Harsan awoke to an urgent sense of wrongness.

Interminable hours had passed. His logic-schooled mind had finally mastered his own fear of the in-pressing walls, the blackness, the silence, and the numbing terror of being buried alive. Someow he had also soothed Eyil. It was as Vridekka had said: what saved their sanity was the knowledge that this imprisonment would last no more than a few days at most. That-and being together-helped to bolster up their mutual courage. Alone, he might have given in to madness, clawed and scratched at the stone walls, and died howling in this smothering coffin.

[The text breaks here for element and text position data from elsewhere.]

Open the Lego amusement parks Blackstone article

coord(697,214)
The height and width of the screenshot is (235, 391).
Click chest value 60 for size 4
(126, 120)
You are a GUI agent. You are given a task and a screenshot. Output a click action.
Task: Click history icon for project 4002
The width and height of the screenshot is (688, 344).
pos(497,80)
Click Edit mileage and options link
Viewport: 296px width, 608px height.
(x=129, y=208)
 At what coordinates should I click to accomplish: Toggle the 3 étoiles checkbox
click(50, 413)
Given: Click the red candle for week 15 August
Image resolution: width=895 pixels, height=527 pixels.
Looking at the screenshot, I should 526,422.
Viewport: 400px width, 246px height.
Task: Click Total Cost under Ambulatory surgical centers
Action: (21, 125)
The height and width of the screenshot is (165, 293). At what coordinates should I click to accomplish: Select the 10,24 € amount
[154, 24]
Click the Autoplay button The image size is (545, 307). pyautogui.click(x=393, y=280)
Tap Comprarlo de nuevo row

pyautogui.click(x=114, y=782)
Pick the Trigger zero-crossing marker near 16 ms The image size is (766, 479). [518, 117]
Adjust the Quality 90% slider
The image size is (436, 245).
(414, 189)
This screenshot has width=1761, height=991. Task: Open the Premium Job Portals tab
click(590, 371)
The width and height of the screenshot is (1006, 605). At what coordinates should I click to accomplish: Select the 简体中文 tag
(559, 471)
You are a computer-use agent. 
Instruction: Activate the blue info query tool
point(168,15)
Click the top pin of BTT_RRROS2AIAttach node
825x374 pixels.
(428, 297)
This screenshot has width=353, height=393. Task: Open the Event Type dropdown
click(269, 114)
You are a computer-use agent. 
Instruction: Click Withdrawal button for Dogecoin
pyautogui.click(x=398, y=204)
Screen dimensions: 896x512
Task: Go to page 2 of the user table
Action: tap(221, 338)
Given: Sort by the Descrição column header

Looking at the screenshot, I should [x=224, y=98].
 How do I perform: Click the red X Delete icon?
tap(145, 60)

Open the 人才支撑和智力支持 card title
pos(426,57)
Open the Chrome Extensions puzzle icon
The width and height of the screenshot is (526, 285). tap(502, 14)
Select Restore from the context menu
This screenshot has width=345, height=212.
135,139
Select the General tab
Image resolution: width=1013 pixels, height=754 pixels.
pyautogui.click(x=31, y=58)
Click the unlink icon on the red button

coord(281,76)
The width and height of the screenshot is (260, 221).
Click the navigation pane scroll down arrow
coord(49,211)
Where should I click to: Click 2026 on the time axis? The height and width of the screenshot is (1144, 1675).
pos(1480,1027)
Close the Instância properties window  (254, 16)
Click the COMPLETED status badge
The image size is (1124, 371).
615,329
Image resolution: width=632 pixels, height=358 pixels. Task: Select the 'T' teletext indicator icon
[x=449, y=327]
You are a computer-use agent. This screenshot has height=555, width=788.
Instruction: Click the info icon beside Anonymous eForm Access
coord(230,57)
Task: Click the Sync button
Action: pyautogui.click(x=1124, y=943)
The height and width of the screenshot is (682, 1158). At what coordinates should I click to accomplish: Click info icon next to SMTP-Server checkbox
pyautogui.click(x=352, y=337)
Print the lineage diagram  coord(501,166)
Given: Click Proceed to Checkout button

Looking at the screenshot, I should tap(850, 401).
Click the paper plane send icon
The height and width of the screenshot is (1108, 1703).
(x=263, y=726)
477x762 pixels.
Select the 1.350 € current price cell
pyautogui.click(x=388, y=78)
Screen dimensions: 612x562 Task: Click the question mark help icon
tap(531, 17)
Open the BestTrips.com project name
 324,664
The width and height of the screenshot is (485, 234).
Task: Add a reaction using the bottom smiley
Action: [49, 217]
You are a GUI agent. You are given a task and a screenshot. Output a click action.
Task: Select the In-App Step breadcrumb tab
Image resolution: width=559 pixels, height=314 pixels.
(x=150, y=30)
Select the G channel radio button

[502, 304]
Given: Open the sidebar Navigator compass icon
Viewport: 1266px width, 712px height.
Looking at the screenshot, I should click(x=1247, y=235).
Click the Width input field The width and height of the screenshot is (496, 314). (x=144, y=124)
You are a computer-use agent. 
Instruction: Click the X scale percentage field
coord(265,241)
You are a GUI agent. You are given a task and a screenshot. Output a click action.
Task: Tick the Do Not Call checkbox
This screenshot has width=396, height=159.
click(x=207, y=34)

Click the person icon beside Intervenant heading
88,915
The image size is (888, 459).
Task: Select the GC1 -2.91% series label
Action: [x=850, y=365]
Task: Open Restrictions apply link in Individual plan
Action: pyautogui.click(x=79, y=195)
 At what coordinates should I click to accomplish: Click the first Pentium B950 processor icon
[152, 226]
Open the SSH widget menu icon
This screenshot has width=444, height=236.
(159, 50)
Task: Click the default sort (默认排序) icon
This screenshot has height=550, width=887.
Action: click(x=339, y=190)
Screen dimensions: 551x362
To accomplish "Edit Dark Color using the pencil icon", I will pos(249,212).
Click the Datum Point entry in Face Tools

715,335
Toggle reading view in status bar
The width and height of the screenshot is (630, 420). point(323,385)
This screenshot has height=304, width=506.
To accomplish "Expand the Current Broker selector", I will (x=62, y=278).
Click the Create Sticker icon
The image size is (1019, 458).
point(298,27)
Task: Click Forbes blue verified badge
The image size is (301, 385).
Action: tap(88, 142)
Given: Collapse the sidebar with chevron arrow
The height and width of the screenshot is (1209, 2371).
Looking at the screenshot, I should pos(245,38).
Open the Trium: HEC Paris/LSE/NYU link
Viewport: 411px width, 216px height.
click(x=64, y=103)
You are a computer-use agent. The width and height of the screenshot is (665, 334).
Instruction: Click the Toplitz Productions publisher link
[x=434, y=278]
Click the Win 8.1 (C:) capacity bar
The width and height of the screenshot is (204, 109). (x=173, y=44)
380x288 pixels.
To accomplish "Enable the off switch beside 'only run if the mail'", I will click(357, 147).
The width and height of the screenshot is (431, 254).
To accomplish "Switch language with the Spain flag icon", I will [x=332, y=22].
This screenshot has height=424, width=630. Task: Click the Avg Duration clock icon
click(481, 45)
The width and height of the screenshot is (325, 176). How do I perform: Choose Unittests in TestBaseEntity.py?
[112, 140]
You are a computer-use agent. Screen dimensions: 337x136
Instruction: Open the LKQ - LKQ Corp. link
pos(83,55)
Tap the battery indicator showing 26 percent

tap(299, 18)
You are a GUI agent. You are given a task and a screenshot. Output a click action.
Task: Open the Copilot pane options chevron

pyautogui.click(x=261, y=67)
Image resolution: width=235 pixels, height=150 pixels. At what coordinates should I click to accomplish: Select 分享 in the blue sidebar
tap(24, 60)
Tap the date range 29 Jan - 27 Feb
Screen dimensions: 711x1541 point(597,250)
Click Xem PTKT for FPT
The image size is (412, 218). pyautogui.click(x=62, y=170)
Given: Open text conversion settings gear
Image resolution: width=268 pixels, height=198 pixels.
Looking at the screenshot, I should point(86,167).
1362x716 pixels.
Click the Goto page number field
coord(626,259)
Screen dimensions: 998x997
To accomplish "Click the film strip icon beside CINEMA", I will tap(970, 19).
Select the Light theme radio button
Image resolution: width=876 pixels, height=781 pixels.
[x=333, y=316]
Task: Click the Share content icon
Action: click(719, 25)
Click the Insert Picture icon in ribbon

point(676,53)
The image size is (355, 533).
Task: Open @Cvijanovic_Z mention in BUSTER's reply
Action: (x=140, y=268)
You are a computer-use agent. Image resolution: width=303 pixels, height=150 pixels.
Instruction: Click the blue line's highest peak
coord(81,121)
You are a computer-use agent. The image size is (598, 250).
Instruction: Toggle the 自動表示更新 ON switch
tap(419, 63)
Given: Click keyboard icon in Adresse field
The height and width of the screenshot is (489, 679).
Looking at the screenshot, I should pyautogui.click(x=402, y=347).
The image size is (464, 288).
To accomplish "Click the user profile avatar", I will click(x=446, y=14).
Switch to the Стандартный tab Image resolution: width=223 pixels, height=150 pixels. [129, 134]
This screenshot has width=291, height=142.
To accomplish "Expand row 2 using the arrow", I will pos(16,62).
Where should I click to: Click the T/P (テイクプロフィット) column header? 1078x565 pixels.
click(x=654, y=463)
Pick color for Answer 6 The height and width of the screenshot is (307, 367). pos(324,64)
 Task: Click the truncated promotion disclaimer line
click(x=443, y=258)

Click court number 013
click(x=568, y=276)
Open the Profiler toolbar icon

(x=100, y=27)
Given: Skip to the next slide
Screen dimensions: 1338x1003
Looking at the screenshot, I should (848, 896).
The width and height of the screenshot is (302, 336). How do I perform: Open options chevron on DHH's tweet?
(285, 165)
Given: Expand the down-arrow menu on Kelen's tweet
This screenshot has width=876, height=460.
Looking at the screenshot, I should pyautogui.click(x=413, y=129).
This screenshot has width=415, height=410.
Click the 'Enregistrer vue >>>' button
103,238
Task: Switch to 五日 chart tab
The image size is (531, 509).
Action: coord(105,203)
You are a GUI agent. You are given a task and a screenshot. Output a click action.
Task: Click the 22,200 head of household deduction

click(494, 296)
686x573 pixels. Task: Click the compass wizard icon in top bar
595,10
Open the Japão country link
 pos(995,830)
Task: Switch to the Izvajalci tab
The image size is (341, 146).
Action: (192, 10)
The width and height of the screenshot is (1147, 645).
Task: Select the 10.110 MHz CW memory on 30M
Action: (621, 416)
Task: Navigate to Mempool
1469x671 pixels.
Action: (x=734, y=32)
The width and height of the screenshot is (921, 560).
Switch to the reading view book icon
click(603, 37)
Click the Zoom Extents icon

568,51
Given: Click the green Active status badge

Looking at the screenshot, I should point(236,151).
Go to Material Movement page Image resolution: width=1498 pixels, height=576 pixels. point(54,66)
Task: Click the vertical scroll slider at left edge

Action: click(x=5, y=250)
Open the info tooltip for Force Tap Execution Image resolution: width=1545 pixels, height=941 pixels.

He and Eyil gave one another strength. They made what adjustments they could against the narrowness and their cramped limbs, recovered from their hurts, slept, and rested. Three times- once a day, judging from the sharp remonstrances of Harsan’s stomach-a mixture of Dna-pomdge and water was poured through the hole at the top of the shaft. They caught as much of this as they could with their bare hands and licked more from the slimy stones as it trickled down past their bodies and out through the grating at their feet.

The grating?

That w^s what was wrong! His exploring toes encountered only empty space there. The grating was gone. That was what had awakened him!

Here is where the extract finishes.